A Friday, Dec. 17 press conference with Oregon Gov. Kate Brown carried with it a sense of urgency, as public health experts described the imminent threat of another COVID-19 surge following the arrival of the Omicron variant in Oregon.
Brown was joined by public health experts Oregon Health Authority Director Patrick Allen, Oregon Health and Science University (OHSU) Chief Medical Officer Dr. Renee Edwards, State Epidemiologist Dr. Dean Sidelinger, and OHSU Lead Data Scientist Peter Graven in discussing the latest COVID-19 projections and next steps for the state.
“While we are all still learning about this new variant, it is clear from the experiences of the United Kingdom and other countries that we have only weeks to prepare before Omicron hits our communities and health care systems in full force,” Brown said.

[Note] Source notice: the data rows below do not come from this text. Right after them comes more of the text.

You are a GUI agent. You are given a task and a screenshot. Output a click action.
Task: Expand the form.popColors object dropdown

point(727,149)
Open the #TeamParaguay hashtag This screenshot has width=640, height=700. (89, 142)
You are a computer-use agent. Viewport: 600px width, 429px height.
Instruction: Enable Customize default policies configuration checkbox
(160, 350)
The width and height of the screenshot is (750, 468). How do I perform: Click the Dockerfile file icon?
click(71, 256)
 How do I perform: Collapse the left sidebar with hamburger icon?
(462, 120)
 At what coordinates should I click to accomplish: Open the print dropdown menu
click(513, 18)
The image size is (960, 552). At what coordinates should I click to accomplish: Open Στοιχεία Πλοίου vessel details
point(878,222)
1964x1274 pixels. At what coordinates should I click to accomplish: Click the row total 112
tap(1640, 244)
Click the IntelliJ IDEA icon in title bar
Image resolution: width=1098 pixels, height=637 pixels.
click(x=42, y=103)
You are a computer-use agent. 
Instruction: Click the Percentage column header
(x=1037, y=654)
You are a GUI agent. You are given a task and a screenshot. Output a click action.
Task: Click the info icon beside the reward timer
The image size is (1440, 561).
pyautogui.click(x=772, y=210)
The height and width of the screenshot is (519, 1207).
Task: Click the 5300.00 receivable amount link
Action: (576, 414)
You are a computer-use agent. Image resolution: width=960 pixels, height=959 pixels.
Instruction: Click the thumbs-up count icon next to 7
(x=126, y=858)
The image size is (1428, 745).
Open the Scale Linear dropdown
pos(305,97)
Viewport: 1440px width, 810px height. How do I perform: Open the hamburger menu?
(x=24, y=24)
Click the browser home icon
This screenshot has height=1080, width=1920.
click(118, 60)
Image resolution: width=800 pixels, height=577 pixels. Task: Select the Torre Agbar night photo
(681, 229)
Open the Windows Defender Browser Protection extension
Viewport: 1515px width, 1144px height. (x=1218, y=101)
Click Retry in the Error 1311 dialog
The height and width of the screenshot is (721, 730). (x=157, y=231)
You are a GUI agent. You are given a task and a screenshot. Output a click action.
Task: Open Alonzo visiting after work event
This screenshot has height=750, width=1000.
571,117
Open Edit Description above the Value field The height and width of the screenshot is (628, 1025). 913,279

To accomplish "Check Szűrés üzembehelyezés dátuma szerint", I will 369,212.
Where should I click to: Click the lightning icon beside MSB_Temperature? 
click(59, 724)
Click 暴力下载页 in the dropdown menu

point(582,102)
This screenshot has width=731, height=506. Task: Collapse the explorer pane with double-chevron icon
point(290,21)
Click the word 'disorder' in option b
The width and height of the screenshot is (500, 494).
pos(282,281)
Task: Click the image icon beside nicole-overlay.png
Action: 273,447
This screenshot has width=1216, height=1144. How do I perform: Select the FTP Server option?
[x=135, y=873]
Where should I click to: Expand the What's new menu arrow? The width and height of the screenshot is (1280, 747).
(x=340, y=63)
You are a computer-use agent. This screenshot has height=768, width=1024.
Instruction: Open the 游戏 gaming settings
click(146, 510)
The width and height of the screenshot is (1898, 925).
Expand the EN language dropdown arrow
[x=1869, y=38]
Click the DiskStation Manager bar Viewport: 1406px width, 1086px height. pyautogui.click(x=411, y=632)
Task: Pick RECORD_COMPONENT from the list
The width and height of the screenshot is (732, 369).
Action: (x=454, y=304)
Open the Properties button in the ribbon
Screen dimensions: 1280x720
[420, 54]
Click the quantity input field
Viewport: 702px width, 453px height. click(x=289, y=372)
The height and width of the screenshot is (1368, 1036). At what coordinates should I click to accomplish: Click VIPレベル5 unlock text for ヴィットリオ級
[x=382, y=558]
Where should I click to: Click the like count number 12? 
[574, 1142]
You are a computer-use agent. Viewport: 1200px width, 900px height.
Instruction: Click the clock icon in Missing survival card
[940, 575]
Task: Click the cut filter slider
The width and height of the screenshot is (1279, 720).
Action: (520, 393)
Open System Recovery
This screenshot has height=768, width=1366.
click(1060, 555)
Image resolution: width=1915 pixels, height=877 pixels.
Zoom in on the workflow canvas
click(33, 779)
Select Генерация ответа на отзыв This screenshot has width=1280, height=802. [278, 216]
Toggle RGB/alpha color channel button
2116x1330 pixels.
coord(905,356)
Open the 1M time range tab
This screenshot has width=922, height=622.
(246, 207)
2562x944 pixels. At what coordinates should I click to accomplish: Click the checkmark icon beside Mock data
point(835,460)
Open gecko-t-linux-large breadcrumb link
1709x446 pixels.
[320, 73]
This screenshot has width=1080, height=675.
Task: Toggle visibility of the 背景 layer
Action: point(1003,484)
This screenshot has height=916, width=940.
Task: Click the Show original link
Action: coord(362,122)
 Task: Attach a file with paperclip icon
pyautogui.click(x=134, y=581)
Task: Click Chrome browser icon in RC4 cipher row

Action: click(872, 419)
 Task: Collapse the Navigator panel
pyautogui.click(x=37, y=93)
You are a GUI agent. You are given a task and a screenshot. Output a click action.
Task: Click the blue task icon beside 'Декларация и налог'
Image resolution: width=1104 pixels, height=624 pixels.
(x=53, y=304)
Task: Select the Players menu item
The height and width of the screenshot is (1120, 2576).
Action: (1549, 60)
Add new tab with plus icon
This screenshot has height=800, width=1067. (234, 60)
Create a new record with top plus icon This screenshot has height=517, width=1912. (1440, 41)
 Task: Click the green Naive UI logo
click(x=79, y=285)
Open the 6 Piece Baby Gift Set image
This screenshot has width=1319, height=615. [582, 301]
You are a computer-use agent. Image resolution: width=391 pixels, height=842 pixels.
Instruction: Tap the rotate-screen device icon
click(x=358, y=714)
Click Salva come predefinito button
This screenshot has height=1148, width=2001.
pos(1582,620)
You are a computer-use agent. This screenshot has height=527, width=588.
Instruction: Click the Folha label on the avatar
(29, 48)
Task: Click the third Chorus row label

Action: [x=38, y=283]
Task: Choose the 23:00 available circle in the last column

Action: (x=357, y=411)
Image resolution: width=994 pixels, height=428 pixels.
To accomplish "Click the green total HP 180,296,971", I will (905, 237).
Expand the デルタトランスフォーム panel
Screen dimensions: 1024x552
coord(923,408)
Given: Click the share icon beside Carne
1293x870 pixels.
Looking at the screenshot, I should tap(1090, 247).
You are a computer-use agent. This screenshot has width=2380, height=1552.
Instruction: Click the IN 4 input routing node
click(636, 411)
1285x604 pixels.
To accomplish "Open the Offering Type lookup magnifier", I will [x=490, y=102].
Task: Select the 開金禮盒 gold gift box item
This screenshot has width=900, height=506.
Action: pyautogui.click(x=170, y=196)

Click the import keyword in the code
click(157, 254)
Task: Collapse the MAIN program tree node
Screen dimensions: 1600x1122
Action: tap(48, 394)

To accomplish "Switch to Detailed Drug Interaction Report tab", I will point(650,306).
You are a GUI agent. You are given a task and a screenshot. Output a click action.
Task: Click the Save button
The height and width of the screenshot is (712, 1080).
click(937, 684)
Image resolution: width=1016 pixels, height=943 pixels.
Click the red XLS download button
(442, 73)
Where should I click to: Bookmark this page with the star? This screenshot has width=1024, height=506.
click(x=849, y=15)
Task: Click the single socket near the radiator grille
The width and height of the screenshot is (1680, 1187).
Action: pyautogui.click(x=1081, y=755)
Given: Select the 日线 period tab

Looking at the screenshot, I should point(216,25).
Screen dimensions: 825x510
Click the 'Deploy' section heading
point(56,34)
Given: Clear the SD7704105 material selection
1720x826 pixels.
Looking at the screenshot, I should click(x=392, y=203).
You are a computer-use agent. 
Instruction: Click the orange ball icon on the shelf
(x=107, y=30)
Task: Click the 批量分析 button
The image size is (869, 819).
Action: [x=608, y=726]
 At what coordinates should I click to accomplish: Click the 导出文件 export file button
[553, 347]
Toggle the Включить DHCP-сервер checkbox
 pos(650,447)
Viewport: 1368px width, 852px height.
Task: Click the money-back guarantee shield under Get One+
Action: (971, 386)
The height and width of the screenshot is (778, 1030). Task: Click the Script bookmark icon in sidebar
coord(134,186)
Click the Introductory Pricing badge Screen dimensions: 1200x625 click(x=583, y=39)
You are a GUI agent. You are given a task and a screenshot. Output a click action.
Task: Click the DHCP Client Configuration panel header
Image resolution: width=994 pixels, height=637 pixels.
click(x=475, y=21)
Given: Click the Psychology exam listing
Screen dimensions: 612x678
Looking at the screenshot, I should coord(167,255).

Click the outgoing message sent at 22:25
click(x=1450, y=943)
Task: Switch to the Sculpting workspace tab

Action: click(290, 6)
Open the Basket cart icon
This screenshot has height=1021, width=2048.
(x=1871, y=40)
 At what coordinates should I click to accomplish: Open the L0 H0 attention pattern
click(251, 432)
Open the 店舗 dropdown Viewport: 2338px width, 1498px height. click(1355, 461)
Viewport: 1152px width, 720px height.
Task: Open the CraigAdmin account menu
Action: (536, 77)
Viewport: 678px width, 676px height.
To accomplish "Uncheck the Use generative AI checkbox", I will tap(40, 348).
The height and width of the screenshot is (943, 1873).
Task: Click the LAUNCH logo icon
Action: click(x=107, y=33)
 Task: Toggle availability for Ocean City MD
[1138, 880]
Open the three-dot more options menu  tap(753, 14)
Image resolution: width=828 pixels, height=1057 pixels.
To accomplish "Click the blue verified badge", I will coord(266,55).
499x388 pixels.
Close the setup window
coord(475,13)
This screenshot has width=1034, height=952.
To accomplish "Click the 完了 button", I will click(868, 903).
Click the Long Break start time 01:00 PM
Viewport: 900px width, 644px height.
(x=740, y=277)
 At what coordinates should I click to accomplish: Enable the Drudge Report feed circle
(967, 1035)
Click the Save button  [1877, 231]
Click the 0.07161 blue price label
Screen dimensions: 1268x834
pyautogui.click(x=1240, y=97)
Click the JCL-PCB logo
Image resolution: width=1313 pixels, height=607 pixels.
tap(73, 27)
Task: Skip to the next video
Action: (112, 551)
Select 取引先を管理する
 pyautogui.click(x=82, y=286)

The data of concern comes from a Dec. 17 forecast published by OHSU, which indicates immunity, whether natural or acquired through the vaccine, is less effective against Omicron than the Delta variant.
“Today’s forecast is a warning we can’t ignore,” Oregon Health Authority Director Patrick Allen said.
The Omicron variant was first detected in Africa in November, and has since traveled to various U.S. states. As of Monday, Dec. 13, three cases of Omicron were identified in Oregon. Omicron appears to have a higher rate of transmission coupled with a decreased hospitalization rate, studies show.
In addressing the media, the governor shared what she believes to be the next logical course of action.
"Today I am calling on one million Oregonians to step up and get their booster dose by the end of January,” she said. “Boosters are our best protection against Omicron. The state will be taking important steps to make sure our most vulnerable Oregonians have access to booster shots and to make sure we are ready to support our hospital systems for another surge.”
“If you aren’t yet vaccinated, now is the time,” she said. “This is a matter of life and death.”
Brown also emphasized the importance of Oregonians uniting to slow the spread of the virus.
“A big part of that plan will depend on each and every one of you,” she said.
The news appears to conflict with OHSU findings published a little over two weeks earlier, projecting that COVID-19 hospitalizations would fall below 200 around Feb. 1.
82% of Oregonians either have immunity to the COVID-19 virus, and 85% is the threshold where Delta is less likely to spread readily among the population, according to Graven.
At the Dec. 17 press conference, Graven had a different message to deliver.
“I’d hoped to be able to share better news today, but today’s forecast is going to anticipate another surge of severe illness in Oregon,” Graven said. “While the severity is less, it is not low enough to prevent us from seeing hospitalizations.”
A reporter asked Brown about how we might deal with a variant with risks that surpass both Delta and Omicron.
“All options are on the table,” she said.
Brown concluded her speech with a key message for her constituents.
“If you take one thing away from this press conference, let it be this: Get your booster shot,” she said.